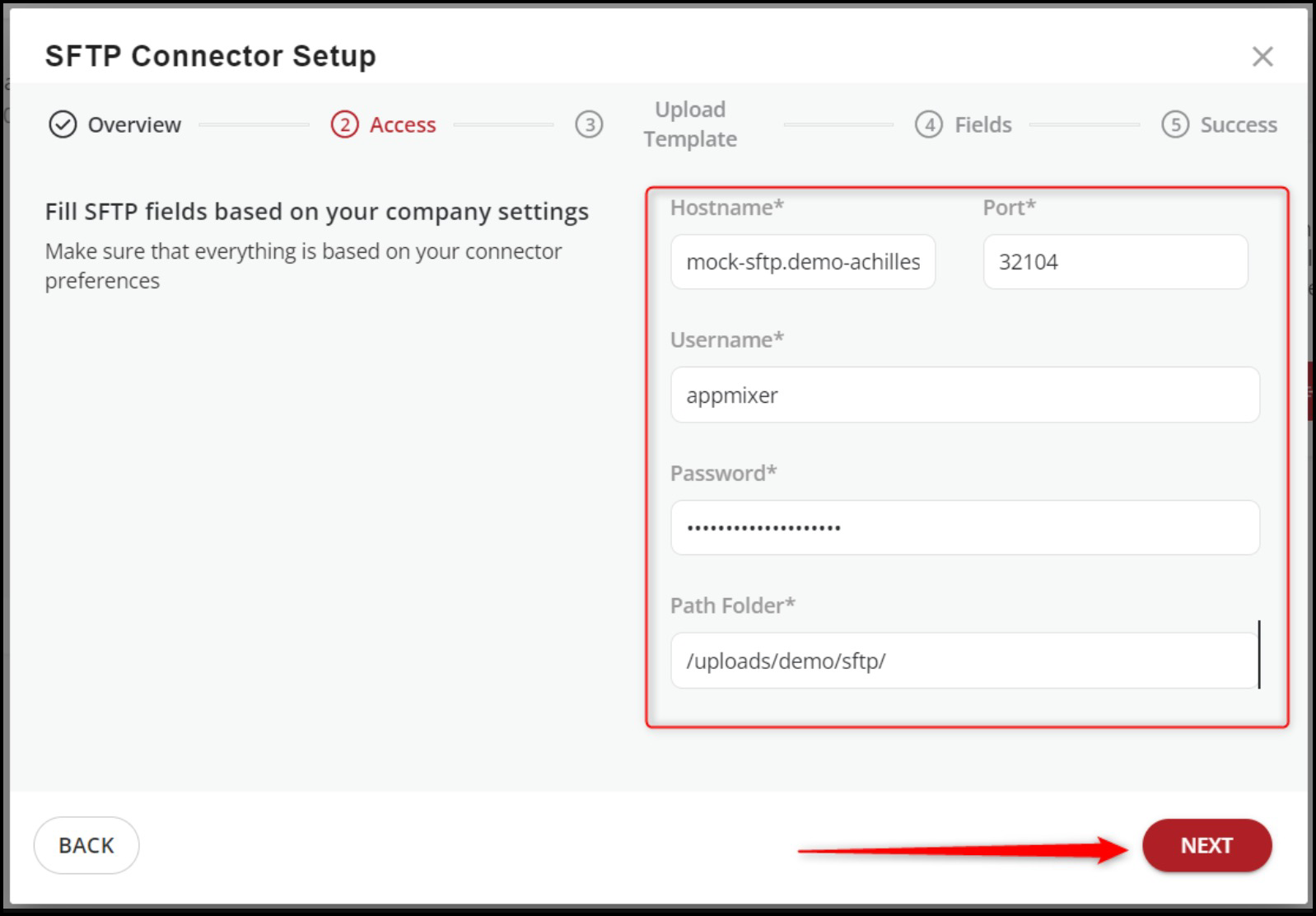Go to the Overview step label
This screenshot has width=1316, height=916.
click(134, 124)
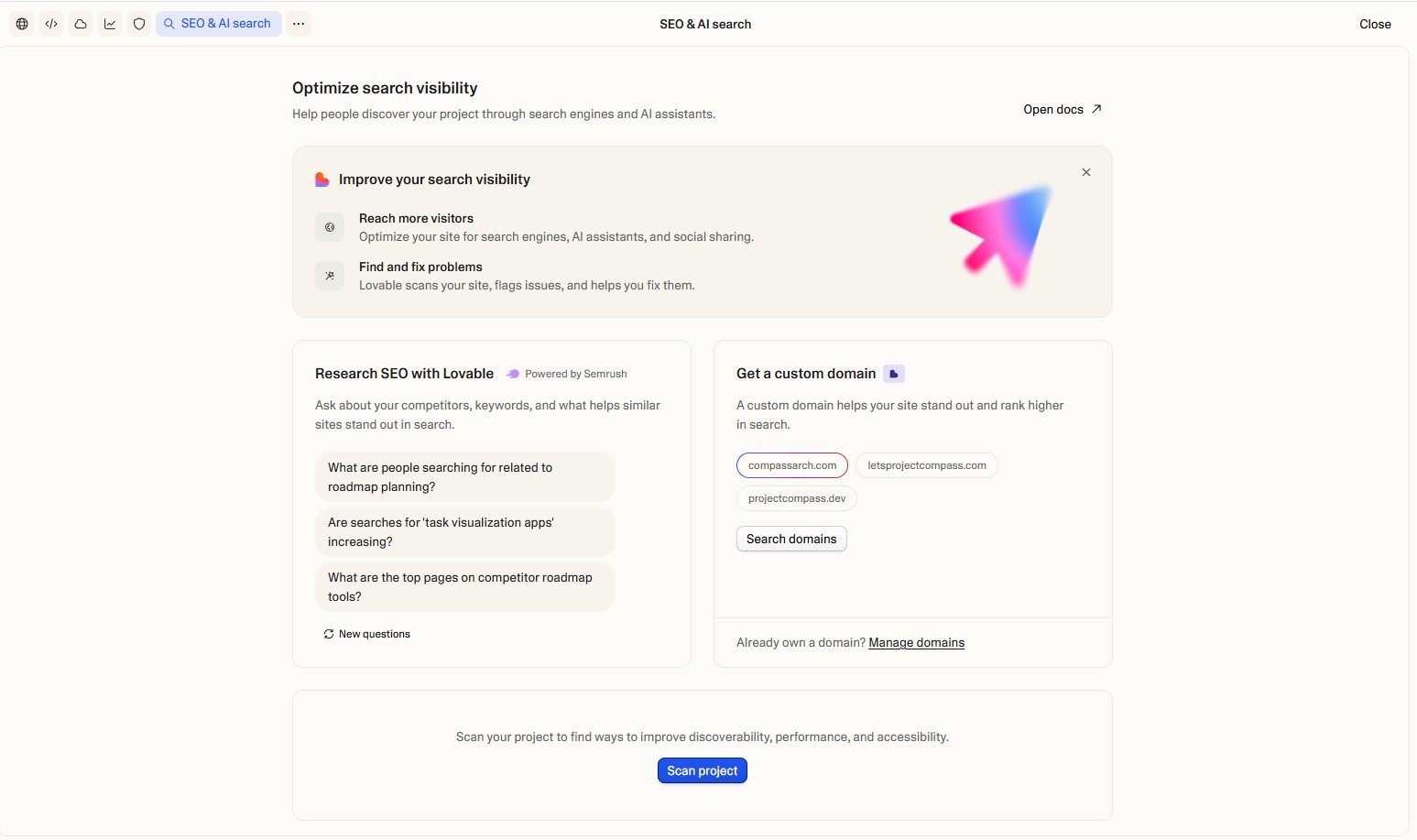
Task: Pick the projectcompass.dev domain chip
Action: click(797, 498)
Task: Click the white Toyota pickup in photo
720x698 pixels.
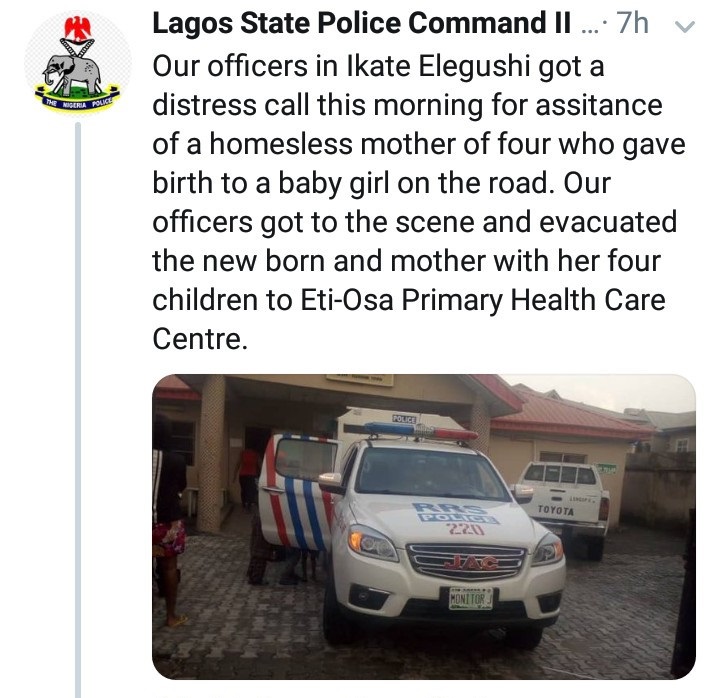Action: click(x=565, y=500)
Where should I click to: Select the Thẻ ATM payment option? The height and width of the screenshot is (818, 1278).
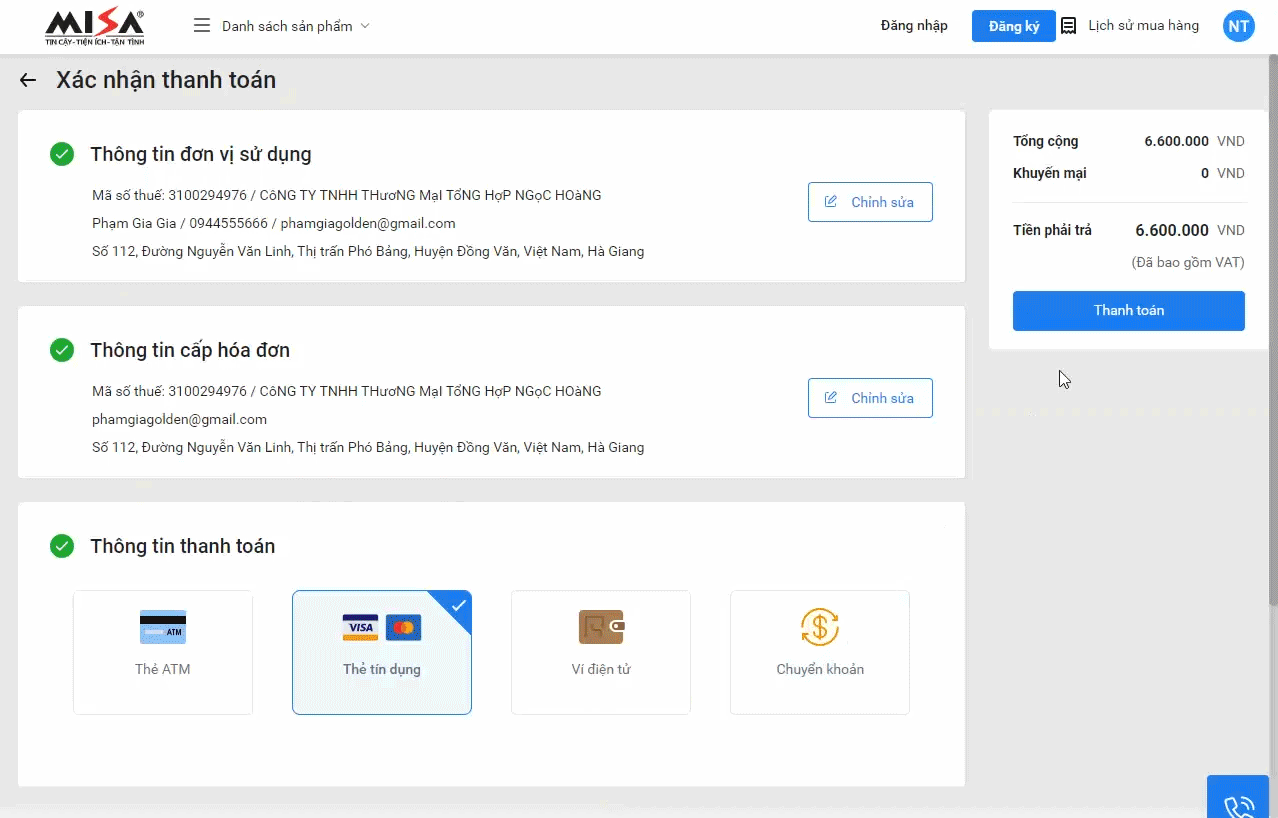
________
Requirement: Output exactly the lines from the line containing "Task: Click the white Toyota pickup in photo" through the last line of the records, both included, and leave out every picture.

Expected answer:
Task: Click the white Toyota pickup in photo
720x698 pixels.
Action: click(x=565, y=500)
Where should I click to: Select the Thẻ ATM payment option? The height and width of the screenshot is (818, 1278).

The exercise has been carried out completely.